§ Task set:
**A)** In the notebook excerpt, what does the ls command at the end of the download step show?
**B)** Summarize the notebook excerpt in two sentences.

§ Document:
Now let's download the spamminess module and the training traces I will use in this assignment. This will take a few minutes. The ls command at the end shows the files I have in this directory.

In [None]:
!wget -q https://student.cs.uwaterloo.ca/~cs451/W20/content/cs431/spamminess.py
!wget -q https://www.student.cs.uwaterloo.ca/~cs451/spam/spam.train.group_x.txt.bz2
!wget -q https://www.student.cs.uwaterloo.ca/~cs451/spam/spam.train.group_y.txt.bz2
!wget -q https://www.student.cs.uwaterloo.ca/~cs451/spam/spam.train.britney.txt.bz2

!bunzip2 spam.train.group_x.txt.bz2
!bunzip2 spam.train.group_y.txt.bz2
!bunzip2 spam.train.britney.txt.bz2
!ls

sample_data		spam.train.group_y.txt
spamminess.py		spark-2.4.7-bin-hadoop2.7
spam.train.britney.txt	spark-2.4.7-bin-hadoop2.7.tgz
spam.train.group_x.txt


In [None]:
from spamminess import spamminess
from math import exp

def sequential_SGD(model, training_dataset='spam.train.group_x.txt', delta = 0.002):
    # open one of the training files - defaults to group_x
    with open(training_dataset) as f:
      for line in f:

        def parse_line(line):
          els = line.split(' ')

§ Data lines:

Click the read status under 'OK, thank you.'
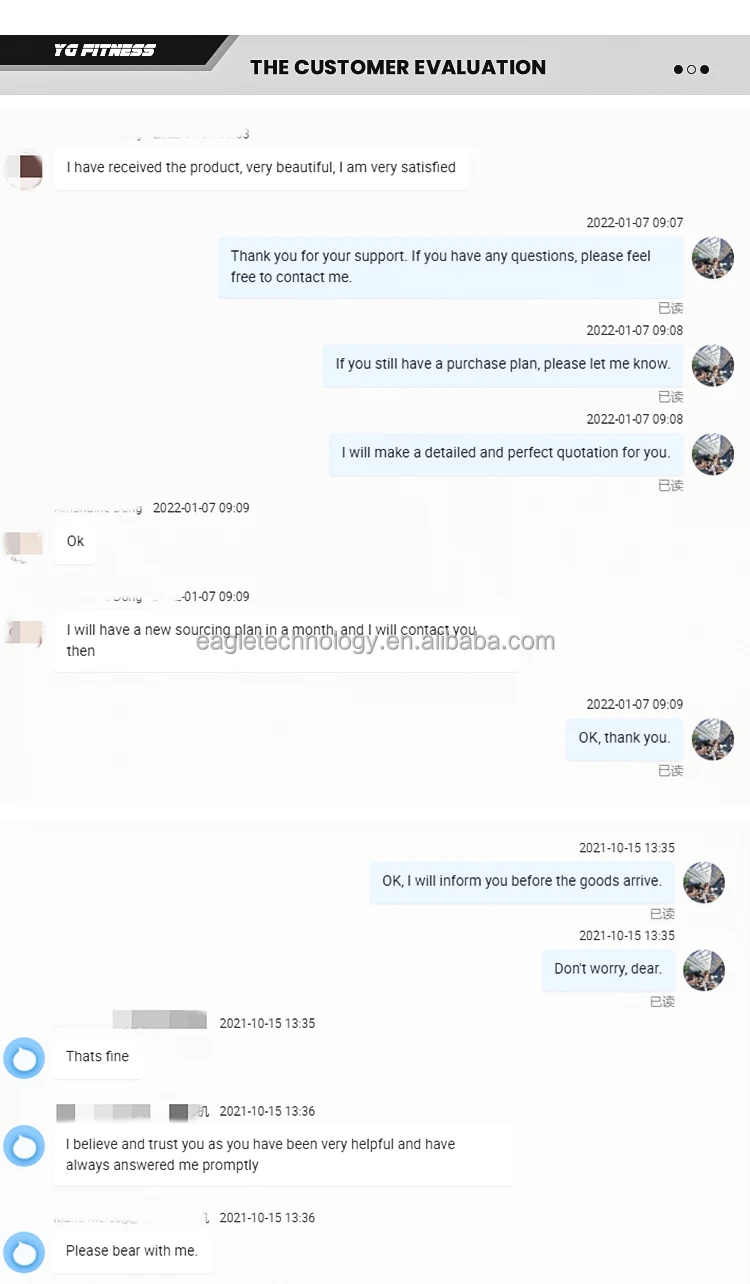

§ Task results:
**A)** The ls command shows the files in the current directory once the spamminess module and the spam trace files have been downloaded and decompressed.

**B)** The excerpt downloads the spamminess module and three compressed spam trace files with wget, decompresses the traces with bunzip2, and lists the directory with ls, a step that takes a few minutes. It then imports spamminess and exp and starts a sequential_SGD function that opens a data file, spam.train.group_x.txt by default, and reads it line by line.